Je vous dois deux ou trois curieux, qui, toujours en attendant, m'interrogeaient sur mes livres à moi et finissaient par me les acheter. Je vous dois surtout d'avoir été éditée par Bernard Campiche, qui sans votre succès n'aurait pu se permettre de donner leur chance à de jeunes auteurs.

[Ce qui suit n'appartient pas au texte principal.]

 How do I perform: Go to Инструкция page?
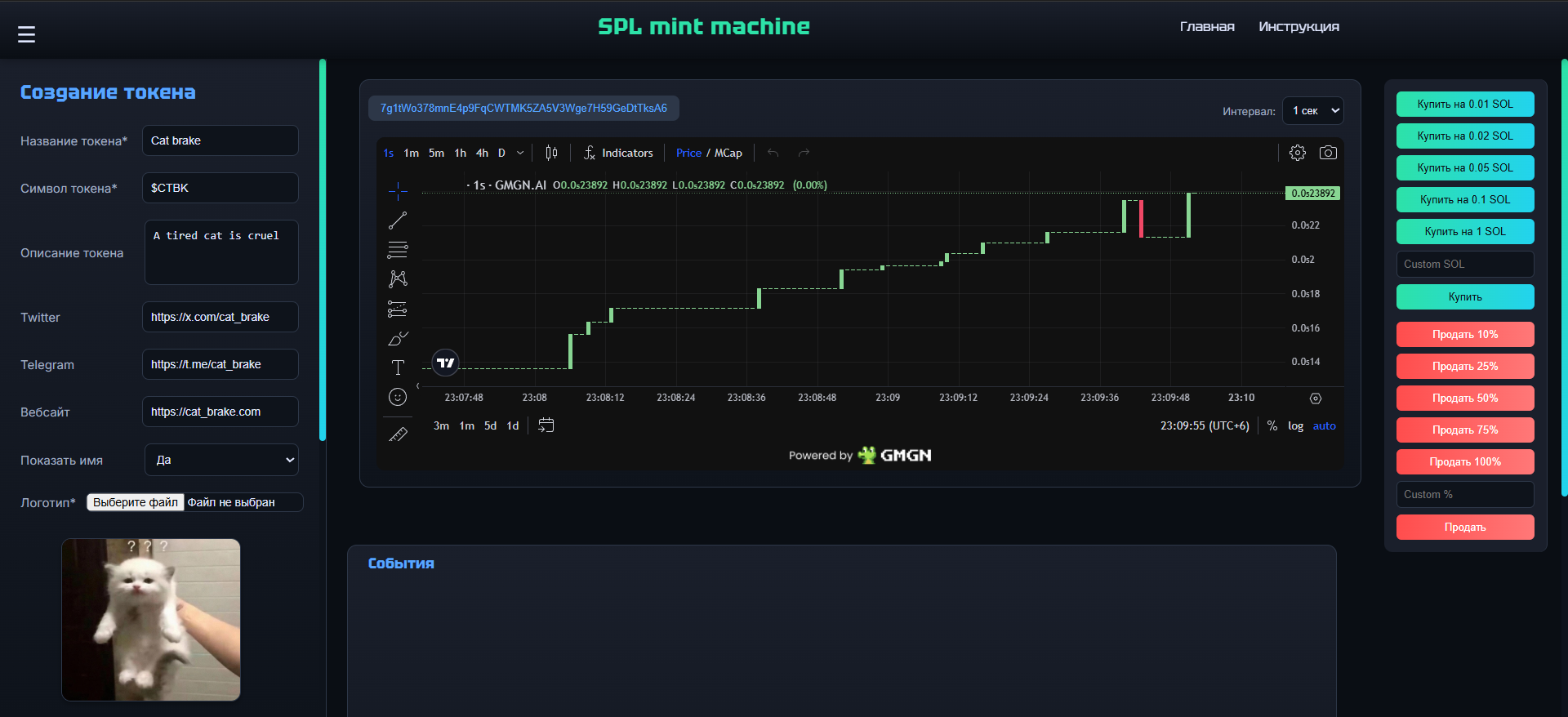click(1298, 27)
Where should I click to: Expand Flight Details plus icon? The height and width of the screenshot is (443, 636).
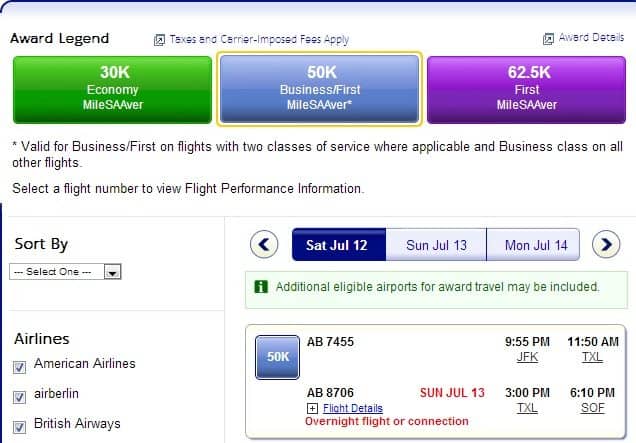(312, 408)
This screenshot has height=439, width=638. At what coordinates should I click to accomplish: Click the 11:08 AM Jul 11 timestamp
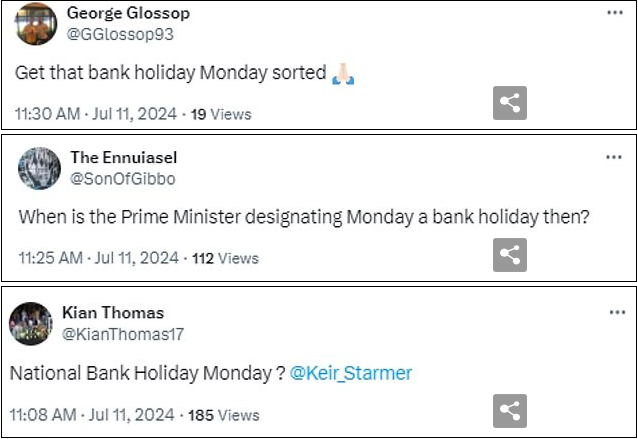pyautogui.click(x=92, y=415)
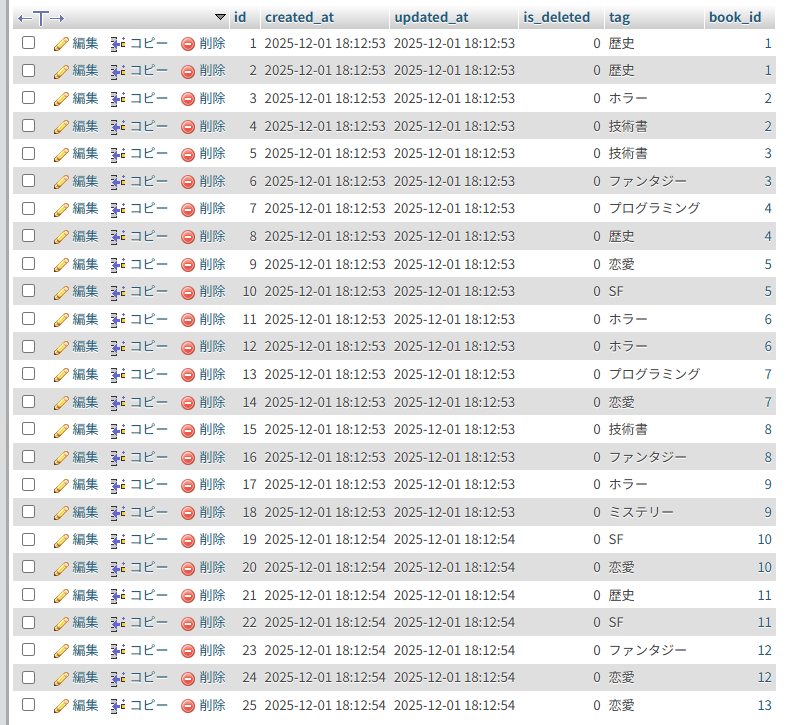Click the pencil edit icon for row id 1
The height and width of the screenshot is (725, 788).
pyautogui.click(x=61, y=43)
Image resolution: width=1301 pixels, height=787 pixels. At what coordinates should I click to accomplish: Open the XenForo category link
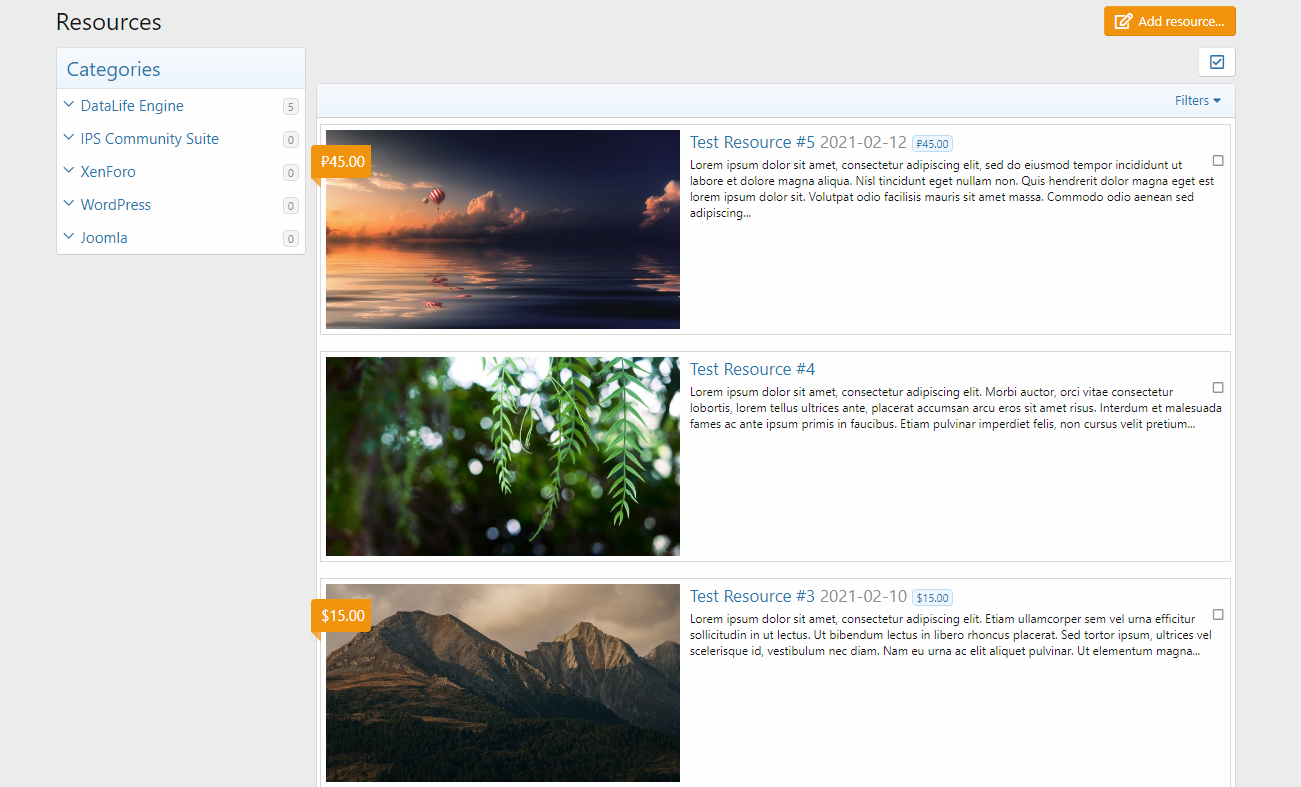[x=108, y=172]
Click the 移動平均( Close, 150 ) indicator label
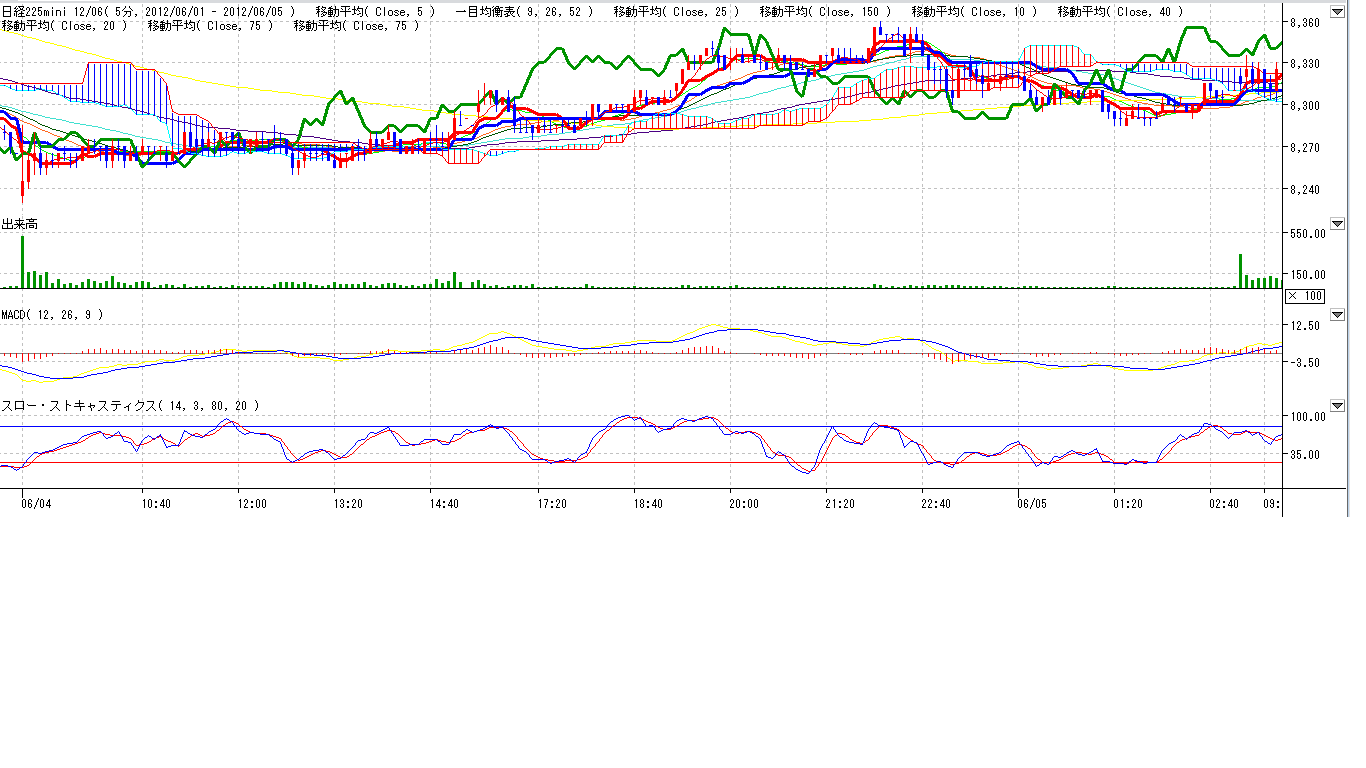 click(825, 12)
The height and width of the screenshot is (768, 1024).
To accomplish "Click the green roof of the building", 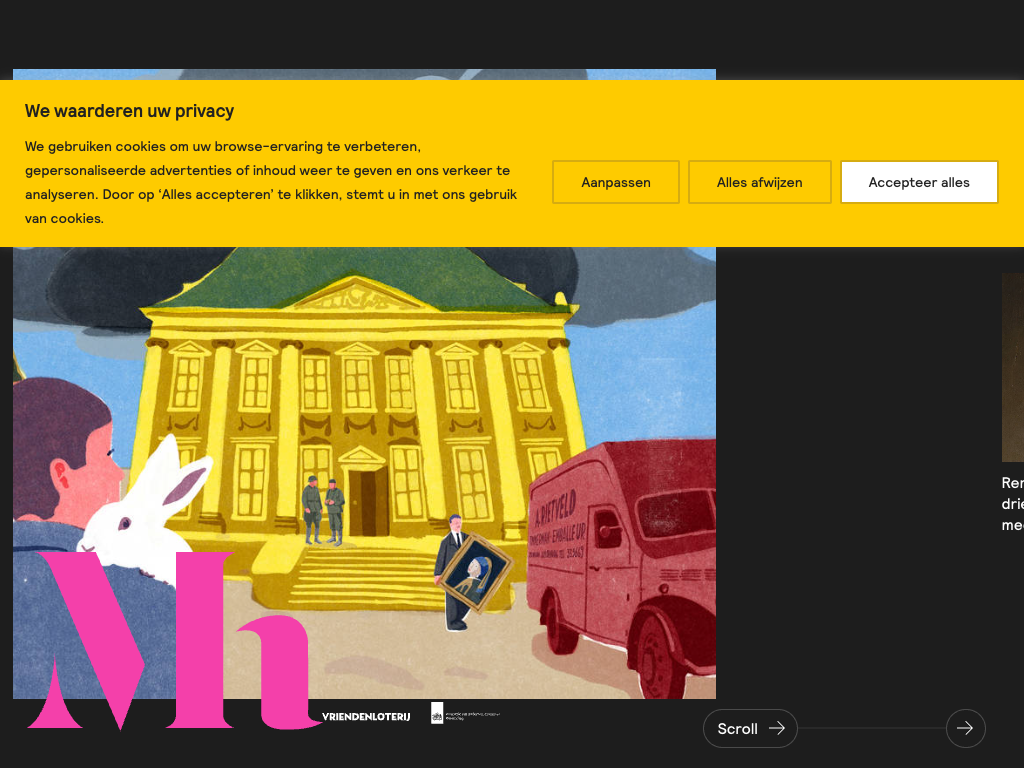I will [x=350, y=270].
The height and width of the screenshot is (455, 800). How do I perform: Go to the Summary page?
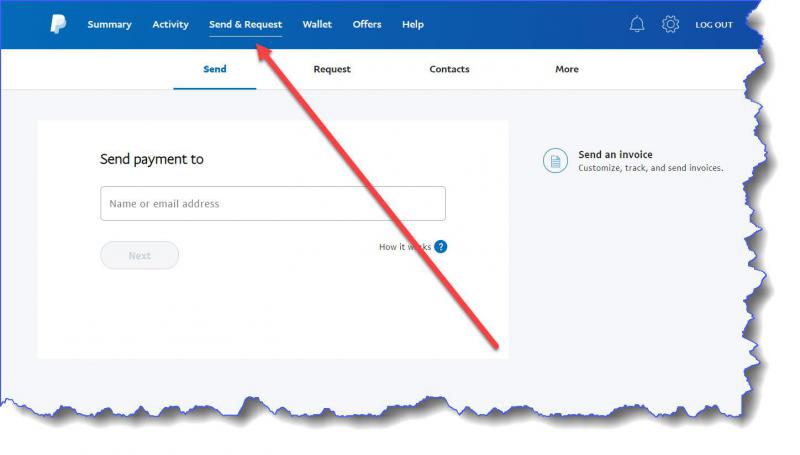coord(109,25)
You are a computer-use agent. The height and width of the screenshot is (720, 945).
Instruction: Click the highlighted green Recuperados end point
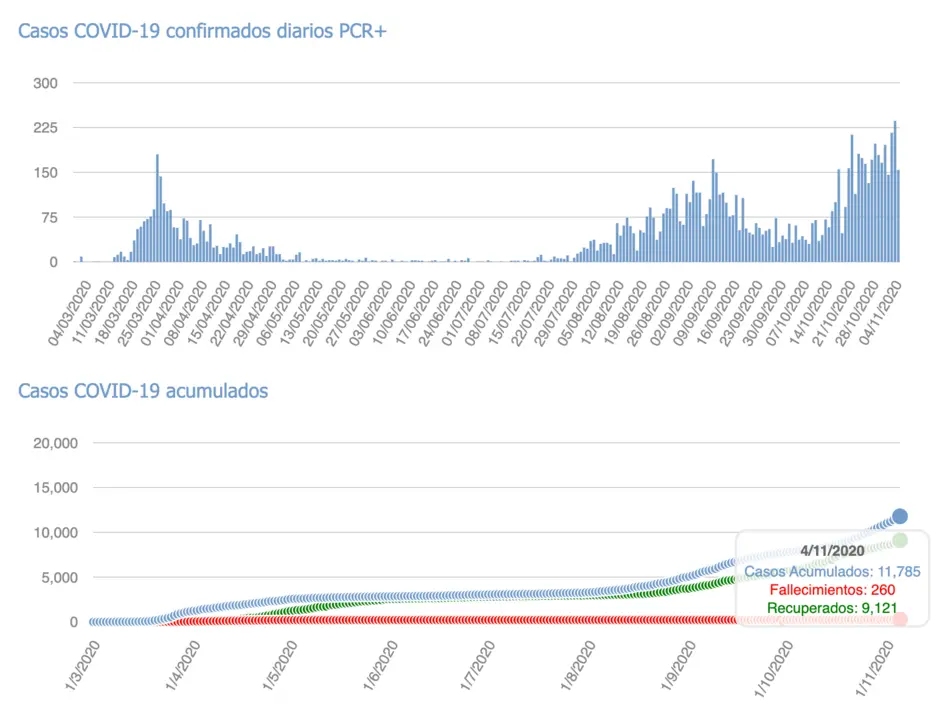pyautogui.click(x=899, y=540)
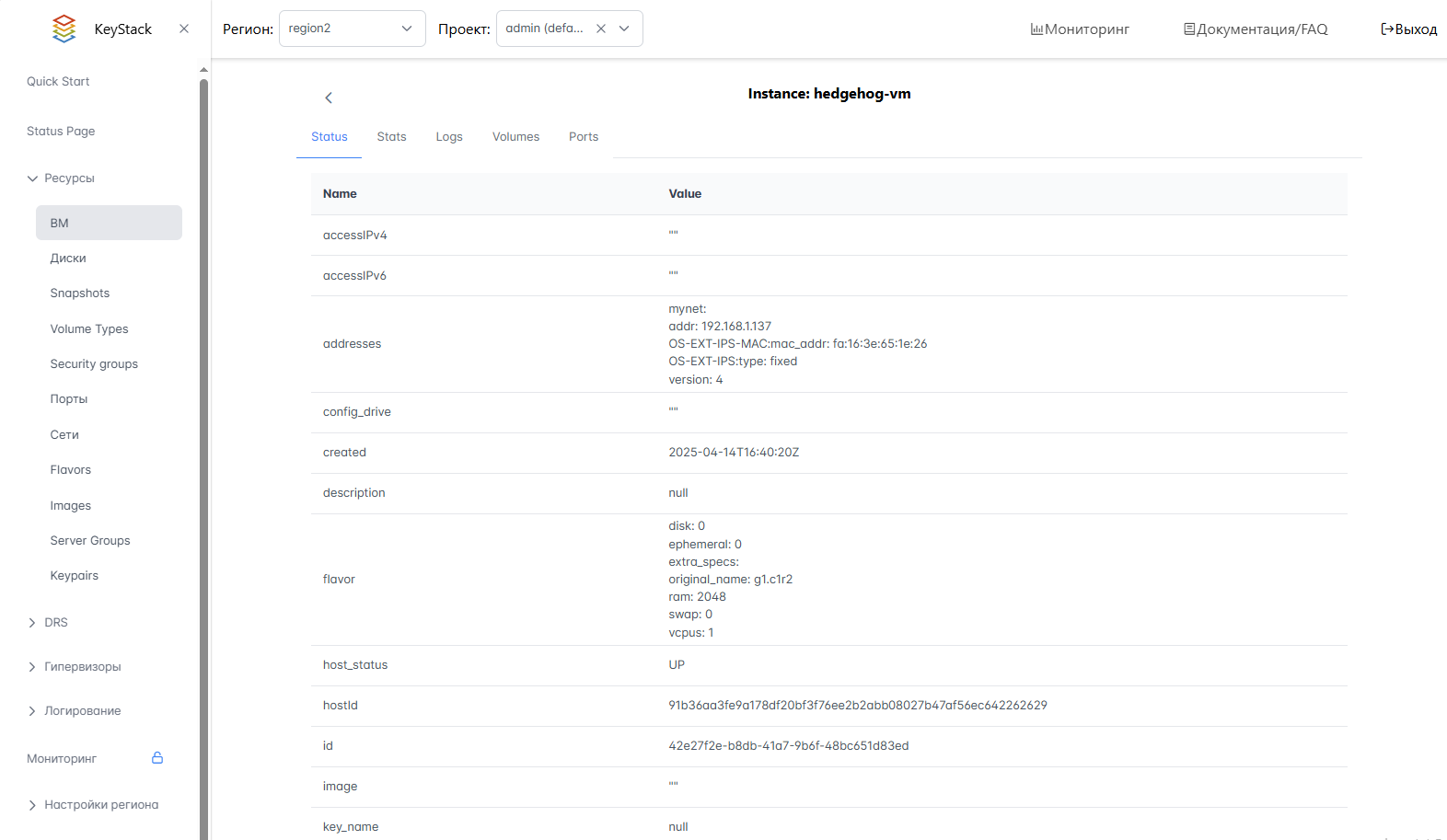Switch to the Logs tab

tap(449, 137)
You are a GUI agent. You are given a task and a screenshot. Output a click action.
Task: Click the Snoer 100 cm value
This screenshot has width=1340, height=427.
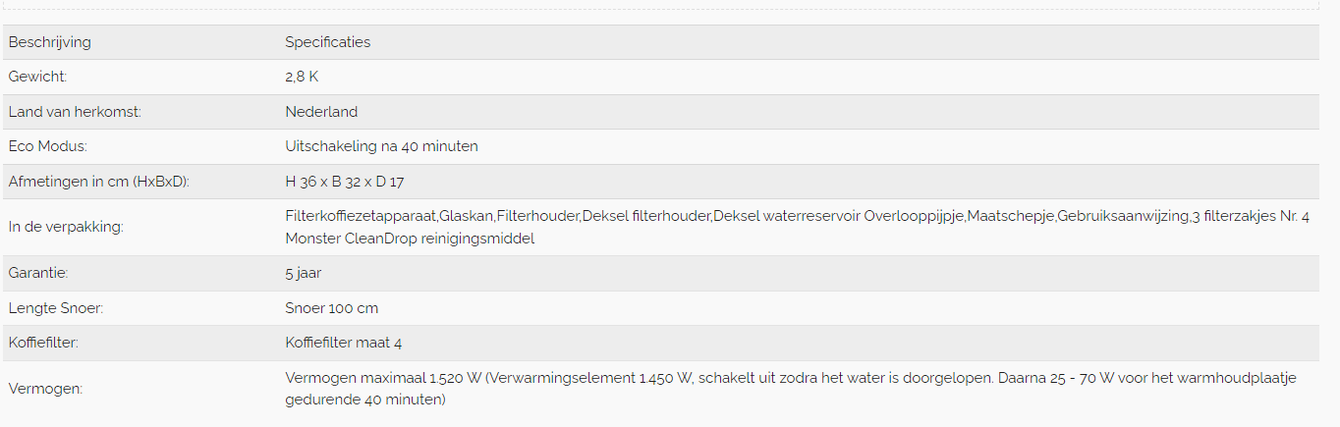click(x=331, y=308)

Anne Cuneo, vous n'êtes plus de ce monde et je vous ai enfin lue. Votre dernier texte. Celui d'une écrivaine, d'une journaliste, d'une malade cardiaque d'abord considérée comme une vieille, et croupissant en gériatrie au lieu d'avoir droit à la pose d'un pacemaker. Vous terminez par « on peut toujours rêver » et je vous souhaite de rêver là-haut, parmi les morts et les mots. Au-revoir chère Anne Cuneo, on ne dit pas adieu à un écrivain, surtout quand il nous reste à le lire.